Even if there could be an exception or qualification of this rule so that it might be said that a master was guilty of negligence to some extent in requiring his employees to cross streets in the performance of their duties and thereby fail to furnish his employee a reasonably safe place to work, we think the rule of proximate cause would nevertheless preclude recovery in this instance. The most comprehensive statement of the rule with respect to proximate cause as it is applied to test one's liability for an alleged act of negligence is found in Oklahoma Natural *206 Gas Co. v. Courtney, 182 Okla. 582, 79 P.2d 235, as follows:

"Where there is an intervening, responsible agency, which directly produces the injury, as in this case, the question as to whether the original negligence is to be regarded as the proximate cause of the injury, or only as a condition, or remote cause, is to be determined by ascertaining whether the agency which intervened was of such a character, and the circumstances under which it occurred were such, that it might have been reasonably expected that such agency or a similar one would intervene in such a way as to be likely to produce an injury similar to the one actually caused. If, under the circumstances, the intervention of such an agency in the manner stated might reasonably have been expected in the usual course of events, and according to common experience, then the chain of causation, extending from the original wrongful act to the injury, is not broken by the independent, intervening agency, and the original wrongful act will be treated as the proximate cause."

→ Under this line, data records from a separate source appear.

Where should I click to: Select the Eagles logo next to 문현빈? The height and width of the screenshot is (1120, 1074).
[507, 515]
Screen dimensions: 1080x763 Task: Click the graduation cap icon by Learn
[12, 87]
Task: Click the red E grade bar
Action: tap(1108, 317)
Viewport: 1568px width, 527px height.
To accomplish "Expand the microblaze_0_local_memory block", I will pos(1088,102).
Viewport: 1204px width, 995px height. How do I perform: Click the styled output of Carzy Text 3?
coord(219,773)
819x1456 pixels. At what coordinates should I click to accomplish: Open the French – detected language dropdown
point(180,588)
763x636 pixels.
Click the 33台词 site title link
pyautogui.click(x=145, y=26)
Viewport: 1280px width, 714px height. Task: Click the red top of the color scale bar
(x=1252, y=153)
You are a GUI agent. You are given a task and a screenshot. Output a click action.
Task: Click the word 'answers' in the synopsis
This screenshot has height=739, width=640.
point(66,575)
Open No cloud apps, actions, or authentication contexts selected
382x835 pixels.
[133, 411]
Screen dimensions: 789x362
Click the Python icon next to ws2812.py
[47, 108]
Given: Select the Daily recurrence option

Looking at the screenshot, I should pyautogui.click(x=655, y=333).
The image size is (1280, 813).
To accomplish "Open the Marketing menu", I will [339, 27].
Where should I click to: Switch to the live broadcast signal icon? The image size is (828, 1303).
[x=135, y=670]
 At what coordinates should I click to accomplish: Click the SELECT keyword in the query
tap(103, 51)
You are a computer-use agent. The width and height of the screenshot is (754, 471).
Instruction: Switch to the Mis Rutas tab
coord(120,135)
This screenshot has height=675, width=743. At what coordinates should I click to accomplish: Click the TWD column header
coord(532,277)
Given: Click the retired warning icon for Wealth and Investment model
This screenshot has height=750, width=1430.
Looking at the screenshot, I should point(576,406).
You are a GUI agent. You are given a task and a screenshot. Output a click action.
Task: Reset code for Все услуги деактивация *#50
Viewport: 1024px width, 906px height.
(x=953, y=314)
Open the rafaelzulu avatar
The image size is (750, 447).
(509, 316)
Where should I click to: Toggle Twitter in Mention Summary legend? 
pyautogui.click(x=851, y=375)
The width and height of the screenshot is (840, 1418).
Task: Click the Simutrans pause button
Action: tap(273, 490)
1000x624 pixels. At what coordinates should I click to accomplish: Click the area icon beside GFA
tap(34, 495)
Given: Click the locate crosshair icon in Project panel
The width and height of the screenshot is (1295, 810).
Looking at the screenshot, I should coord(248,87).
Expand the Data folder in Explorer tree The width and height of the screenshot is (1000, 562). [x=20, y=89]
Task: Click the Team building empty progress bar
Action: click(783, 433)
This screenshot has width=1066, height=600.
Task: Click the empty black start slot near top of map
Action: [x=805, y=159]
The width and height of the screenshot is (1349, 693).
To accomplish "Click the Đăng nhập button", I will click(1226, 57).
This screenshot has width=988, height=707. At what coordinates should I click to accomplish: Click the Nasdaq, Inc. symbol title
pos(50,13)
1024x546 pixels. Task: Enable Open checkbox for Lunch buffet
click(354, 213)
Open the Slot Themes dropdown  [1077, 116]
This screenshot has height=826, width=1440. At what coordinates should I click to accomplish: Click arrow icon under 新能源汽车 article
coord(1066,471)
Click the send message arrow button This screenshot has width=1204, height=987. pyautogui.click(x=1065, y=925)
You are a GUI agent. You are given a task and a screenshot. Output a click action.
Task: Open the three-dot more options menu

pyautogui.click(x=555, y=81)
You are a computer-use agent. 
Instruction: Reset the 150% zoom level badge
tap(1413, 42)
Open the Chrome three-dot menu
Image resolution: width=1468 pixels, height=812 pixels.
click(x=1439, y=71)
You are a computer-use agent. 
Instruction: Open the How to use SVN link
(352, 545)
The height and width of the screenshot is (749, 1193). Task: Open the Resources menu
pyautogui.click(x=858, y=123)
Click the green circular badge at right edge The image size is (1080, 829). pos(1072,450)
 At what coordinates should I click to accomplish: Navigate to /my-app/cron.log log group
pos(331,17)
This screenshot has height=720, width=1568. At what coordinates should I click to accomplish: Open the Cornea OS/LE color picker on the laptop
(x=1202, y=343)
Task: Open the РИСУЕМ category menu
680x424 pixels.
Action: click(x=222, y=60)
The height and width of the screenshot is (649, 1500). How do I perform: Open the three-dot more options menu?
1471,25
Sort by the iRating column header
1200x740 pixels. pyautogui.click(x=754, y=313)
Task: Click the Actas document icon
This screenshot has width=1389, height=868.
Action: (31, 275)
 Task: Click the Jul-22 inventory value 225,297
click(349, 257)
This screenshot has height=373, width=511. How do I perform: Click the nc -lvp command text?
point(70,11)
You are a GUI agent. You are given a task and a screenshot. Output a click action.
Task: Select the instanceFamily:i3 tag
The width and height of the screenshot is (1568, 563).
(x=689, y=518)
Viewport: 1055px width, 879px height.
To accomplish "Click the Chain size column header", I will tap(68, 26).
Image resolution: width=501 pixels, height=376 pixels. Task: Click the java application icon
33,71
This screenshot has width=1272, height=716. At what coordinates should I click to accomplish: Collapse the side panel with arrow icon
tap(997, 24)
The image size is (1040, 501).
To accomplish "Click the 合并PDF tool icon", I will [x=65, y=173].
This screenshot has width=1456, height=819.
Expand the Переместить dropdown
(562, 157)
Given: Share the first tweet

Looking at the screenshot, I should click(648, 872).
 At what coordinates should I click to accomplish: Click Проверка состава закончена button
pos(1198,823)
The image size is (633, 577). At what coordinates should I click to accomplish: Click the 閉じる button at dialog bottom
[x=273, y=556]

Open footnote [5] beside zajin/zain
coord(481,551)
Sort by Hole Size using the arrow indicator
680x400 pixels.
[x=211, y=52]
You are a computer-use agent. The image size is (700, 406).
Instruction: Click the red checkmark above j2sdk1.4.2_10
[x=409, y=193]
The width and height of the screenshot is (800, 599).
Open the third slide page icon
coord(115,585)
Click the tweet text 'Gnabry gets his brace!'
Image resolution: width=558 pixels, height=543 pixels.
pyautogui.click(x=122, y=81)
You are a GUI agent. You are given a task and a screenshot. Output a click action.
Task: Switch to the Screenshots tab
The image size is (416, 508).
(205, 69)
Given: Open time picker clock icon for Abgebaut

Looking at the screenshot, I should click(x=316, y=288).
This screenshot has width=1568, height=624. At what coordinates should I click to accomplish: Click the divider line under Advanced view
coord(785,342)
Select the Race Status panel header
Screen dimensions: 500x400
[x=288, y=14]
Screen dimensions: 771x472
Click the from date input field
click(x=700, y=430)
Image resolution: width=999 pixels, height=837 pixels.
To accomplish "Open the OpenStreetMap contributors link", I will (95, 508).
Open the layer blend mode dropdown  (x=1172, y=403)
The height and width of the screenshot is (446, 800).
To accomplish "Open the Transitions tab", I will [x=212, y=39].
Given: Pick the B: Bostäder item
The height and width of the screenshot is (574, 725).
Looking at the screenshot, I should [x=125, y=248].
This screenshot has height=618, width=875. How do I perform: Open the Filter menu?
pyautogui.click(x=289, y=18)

In other words, the intervening, independent act of a third person over whom the employer in this instance had no control whatsoever caused the injury complained of in this instance and, therefore, is an act for which the employer ought not, in law, to be responsible.

See, also, City of Okmulgee v. Hemphill, 183 Okla. 450,83 P.2d 189, for a discussion of proximate cause where it was assumed that the city was guilty of negligence in the first instance, but was not held liable for the injuries which a pedestrian received through a chain of circumstances alleged to have had its inception through said act of negligence on the part of the city.

Another case of significance in the consideration of an issue of this case is that of Guthrie v. City of Henryetta,177 Okla. 122, 57 P.2d 1165, in which instance the employee's duties required him to remain in the street, armed with a flag for the purpose of signaling traffic and warning of a barricade in the street in connection with the repairs being made thereto. This employee was stricken and killed in the performance of his duty by an automobile, under aggravated circumstances. The circumstances in this case in connection with the operation of the automobile may not be of the aggravated character of those in the Guthrie Case but, having in mind the independence of the drivers of automobiles from any control by persons in the position of either the employer or the employee in this case, there is little room for distinction when it comes to determining whether the employer shall be held responsible for injuries to his employees through the independent act of the third person.

The judgment appealed from is reversed.

GIBSON, C.J., and OSBORN, CORN, and DAVISON, JJ., concur. HURST, V.C.J., and RILEY and WELCH, JJ., dissent.